Dave Sotero reflects on the "mammoth undertaking" necessary to build L.A.'s modern subway system. He begins with the completion of the first phase of the Metro Red Line 20 years ago, and ends with a look at its promising future.
David Sotero reports, "Today, Metro marks the 20th anniversary of the Metro Red Line’s first phase from Union Station to MacArthur Park, a nearly 4.5-mile construction milestone that began a brand new chapter in regional rail construction and placing L.A. among other major cities across the globe with high-speed, high-capacity subways."
He recounts its "quixotic" history, spearheaded by former Los Angeles Mayor Tom Bradley, which required "$1.431 billion for the initial segment" that was started in 1986 and opened in 1993. It faced construction challenges including a subway fire, buried fuel oil tanks, and the draining and refilling of an eight-acre lake. "Workers also found the oldest and most diverse collection of fossils ever reported from the L.A. Basin’s Miocene period — with some dating back 15.5 million years," he adds.
Subway development has introduced countless benefits, initially to Downtown Los Angeles, and later to Hollywood Boulevard, revitalizing neighborhoods, and offering Angelenos more "transit-friendly" lifestyle options. It created the “live, work and play” ethos that "continues to draw new residents, cultural venues and entertainment centers to invest in downtown," writes Sotero.
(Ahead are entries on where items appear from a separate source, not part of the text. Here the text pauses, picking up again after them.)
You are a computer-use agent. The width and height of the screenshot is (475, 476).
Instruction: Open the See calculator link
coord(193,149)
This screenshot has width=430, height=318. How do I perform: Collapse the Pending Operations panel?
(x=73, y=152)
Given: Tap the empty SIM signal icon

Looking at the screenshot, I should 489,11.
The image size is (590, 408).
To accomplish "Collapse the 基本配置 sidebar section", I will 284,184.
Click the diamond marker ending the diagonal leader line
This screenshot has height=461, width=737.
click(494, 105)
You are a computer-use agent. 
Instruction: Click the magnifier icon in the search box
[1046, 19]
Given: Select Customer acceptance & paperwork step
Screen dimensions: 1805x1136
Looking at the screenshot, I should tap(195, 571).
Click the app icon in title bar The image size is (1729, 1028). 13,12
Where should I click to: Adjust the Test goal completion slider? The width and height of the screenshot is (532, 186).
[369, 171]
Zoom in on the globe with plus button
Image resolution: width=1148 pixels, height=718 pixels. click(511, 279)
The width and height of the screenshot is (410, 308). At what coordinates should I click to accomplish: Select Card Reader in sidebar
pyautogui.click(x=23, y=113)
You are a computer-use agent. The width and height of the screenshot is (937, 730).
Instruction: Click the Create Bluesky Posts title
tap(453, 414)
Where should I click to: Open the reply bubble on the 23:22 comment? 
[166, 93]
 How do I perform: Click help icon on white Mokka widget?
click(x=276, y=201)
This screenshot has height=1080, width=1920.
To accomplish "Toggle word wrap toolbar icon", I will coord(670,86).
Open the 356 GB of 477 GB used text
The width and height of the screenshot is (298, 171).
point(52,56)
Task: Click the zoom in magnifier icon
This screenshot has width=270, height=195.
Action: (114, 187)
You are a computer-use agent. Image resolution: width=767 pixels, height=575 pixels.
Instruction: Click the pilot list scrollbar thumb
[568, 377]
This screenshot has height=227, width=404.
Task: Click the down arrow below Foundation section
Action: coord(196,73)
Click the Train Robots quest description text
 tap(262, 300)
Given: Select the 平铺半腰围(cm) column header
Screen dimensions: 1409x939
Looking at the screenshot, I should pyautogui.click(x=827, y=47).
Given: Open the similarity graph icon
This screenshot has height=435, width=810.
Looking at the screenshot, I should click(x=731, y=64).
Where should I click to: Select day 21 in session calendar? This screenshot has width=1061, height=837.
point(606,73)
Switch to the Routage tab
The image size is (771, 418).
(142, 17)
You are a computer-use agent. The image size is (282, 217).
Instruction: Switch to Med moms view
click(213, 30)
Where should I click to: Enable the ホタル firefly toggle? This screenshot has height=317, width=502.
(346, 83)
And it has continued to expand phase by phase, segment by segment. "Following the subway’s opening to Westlake/MacArthur Park in 1993, consecutive construction phases brought the line to Wilshire/Western in 1996, Hollywood in 1999 and North Hollywood in 2000."
Despite its many benefits, continued expansion and increased ridership (reaching 48 million riders on the Red and Purple lines in 2012), Sotero points out that, "[o]ne of the peculiarities of the subway is that even today many residents in parts of the county have never used it or do not know it exists." "However," he adds, "that is likely to change as the subway moves from adolescence to maturity with the extension of the Metro Purple Line to the jobs-rich Westside."
The Expo Line is expected to open in Santa Monica in 2016 and the Metro Purple Line is expected to reach La Cienega Blvd by 2023, making its way to Westwood in 2036, "unless Metro finds a way to fund an acceleration of the project."